Open-water swimming is one of the fastest-growing sports in the British Isles. It beats the pants – or the Speedos – off doing lengths in the municipal pools that proliferated after the Second World War. As guru figure Roger Deakin wrote in his popular book Waterlog, river swimming provides an escape from "endlessly turning back on myself like a tiger pacing its cage". It's an opportunity to discover your inner tiger (no, not that one), to get back to nature or, in the case of skinny-dipping, back to naturism. As it did for the Victorians and Edwardians, it provides respite from rampant industrialisation. Unless, that is, you swallow a mouthful of factory discharge while getting your feet tangled up in a shopping trolley.
In Wild Swimming (BBC4, Tuesday), there were no such dangers as Alice Roberts took her unborn child on a tour of Britain's aquatic beauty spots, but there were still a few submerged fears. It was a journey deep down inside as much as it was an appreciation of the natural world. For water is "the source of life" but it's also the shadowy realm, an alien environment.
A rather bonkers Professor Ronald Hutton, an expert on Hadrian's Wall, pointed out that water has provided a metaphor for so many of our emotional responses, both good and bad, whether you are pouring your heart out or just going with the flow.
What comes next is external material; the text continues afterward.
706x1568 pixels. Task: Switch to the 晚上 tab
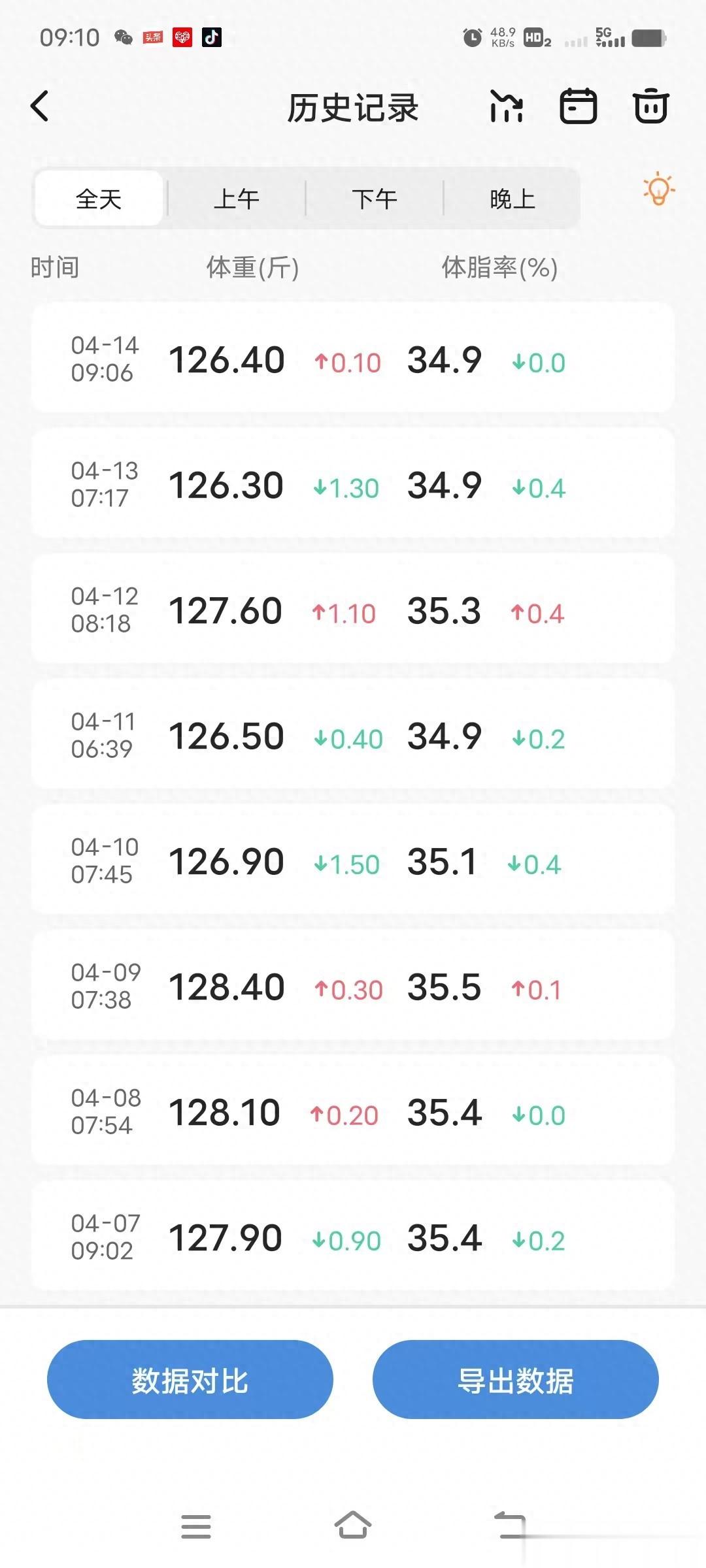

So when Deakin wrote about getting "under the skin" of nature rather than just looking at the surface, he may have been talking literally, but you are also getting under your own skin. Poets and painters have celebrated the beauty of water, but they have always drunk deep from the well of watery inspiration in order to explore the human condition.
In The Man Who Swam to Scotland (BBC4, Tuesday), Frank Chalmers was getting under his wife's skin rather than his own. He wanted to be the first man to swim from the Orkney Islands to mainland Scotland, but it's a stretch of water beset by tidal swirls and she had to sit in a caravan for two weeks until the local fisherman Mungo would give Chalmers the all-clear.
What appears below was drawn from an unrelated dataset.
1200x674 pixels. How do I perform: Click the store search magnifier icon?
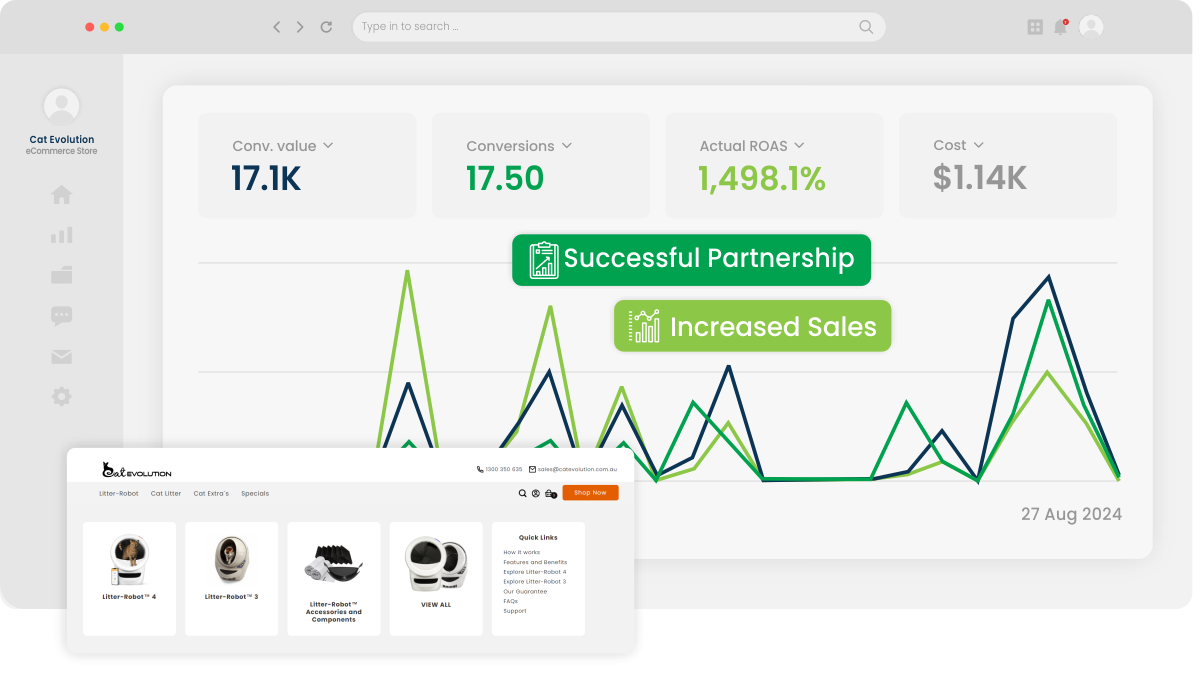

He had to be fished out before he could complete the swim, and sadly his response to the failure was drowned out by music. He revealed he kept himself going in the harsh conditions by singing songs in his head that he had written himself; a case of sink or sing. Mercifully, perhaps, these songs were also drowned out by the swelling score.
You don't need to devise songs to keep your morale up in Britain's 1,000 lakes and 8,000 rivers. They bubble up of their own accord as you glide along. Dr Roberts didn't even get her hair wet. She finally got naked in the Lake District and said, "You don't just feel close to nature, you feel part of it". When her waters break, her Water Baby had better be ready for a pretty chilly birthing pool.